**What you have to do:**
Please return the lines below verbatim, beginning at the one that has "Task: Open the Alien: Covenant" and stopping after the one that has "Task: Pick rating", and add no other lines.

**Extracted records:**
┌────────
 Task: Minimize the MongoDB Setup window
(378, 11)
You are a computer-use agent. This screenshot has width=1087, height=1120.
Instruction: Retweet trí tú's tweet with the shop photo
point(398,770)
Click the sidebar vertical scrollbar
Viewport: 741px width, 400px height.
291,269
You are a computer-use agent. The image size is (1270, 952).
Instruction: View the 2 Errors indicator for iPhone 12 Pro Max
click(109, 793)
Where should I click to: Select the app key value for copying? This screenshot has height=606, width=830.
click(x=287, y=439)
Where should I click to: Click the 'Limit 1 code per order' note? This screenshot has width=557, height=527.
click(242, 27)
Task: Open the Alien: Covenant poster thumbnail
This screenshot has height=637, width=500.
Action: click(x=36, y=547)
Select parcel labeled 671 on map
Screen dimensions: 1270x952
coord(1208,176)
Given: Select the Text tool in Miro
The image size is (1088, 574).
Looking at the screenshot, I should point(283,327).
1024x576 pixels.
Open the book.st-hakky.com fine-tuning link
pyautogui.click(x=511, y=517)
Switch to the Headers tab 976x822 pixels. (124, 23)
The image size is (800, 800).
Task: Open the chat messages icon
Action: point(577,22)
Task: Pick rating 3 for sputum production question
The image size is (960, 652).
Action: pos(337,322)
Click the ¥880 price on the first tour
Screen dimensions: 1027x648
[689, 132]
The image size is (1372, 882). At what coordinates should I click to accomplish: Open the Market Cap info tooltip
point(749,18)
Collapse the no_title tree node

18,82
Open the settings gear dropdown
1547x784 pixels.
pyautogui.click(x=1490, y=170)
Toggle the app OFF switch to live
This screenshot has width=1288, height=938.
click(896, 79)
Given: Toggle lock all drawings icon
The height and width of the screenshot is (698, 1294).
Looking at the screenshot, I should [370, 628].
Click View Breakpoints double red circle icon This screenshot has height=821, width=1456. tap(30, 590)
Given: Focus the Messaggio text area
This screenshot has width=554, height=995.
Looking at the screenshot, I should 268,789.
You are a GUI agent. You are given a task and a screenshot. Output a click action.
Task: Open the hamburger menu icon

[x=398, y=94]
└────────
**Exercise output:**
Task: Open the Alien: Covenant poster thumbnail
This screenshot has height=637, width=500.
Action: click(x=36, y=547)
Select parcel labeled 671 on map
Screen dimensions: 1270x952
coord(1208,176)
Given: Select the Text tool in Miro
The image size is (1088, 574).
Looking at the screenshot, I should point(283,327).
1024x576 pixels.
Open the book.st-hakky.com fine-tuning link
pyautogui.click(x=511, y=517)
Switch to the Headers tab 976x822 pixels. (124, 23)
The image size is (800, 800).
Task: Open the chat messages icon
Action: point(577,22)
Task: Pick rating 3 for sputum production question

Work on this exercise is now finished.